What the task requires: Every line below that holds "resolution" must be copied.

Stored data entries:
%%

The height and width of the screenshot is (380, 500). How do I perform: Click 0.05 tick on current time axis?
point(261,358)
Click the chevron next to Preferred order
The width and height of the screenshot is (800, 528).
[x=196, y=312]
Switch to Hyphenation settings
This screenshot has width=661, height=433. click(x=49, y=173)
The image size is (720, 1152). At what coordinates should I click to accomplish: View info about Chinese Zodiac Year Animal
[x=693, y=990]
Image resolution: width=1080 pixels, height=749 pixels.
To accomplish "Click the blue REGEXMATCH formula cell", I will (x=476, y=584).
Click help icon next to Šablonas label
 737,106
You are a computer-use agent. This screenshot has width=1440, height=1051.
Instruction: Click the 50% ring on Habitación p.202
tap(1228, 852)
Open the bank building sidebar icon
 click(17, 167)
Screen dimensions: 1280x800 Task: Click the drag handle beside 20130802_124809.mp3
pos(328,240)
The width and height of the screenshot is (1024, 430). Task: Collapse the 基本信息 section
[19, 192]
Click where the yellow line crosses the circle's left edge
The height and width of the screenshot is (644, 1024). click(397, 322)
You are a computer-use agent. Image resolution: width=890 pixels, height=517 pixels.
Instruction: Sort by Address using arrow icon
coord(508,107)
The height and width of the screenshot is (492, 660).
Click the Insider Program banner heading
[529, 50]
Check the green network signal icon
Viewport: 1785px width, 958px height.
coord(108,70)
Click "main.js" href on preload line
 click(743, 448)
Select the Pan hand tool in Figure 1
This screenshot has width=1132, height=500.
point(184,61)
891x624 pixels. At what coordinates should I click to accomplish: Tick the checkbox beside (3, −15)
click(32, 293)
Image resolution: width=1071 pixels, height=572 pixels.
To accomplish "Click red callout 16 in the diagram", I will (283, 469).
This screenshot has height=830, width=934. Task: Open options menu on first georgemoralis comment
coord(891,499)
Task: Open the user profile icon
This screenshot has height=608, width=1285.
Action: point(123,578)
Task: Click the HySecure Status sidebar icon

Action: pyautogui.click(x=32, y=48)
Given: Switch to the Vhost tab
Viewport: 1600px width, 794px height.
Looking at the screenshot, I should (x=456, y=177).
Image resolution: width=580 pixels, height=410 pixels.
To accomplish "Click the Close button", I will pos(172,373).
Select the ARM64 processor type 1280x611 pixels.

%%

Exercise solution:
Image resolution: width=1080 pixels, height=749 pixels.
You are a computer-use agent. Image resolution: width=890 pixels, height=517 pixels.
Image resolution: width=1071 pixels, height=572 pixels.
Image resolution: width=580 pixels, height=410 pixels.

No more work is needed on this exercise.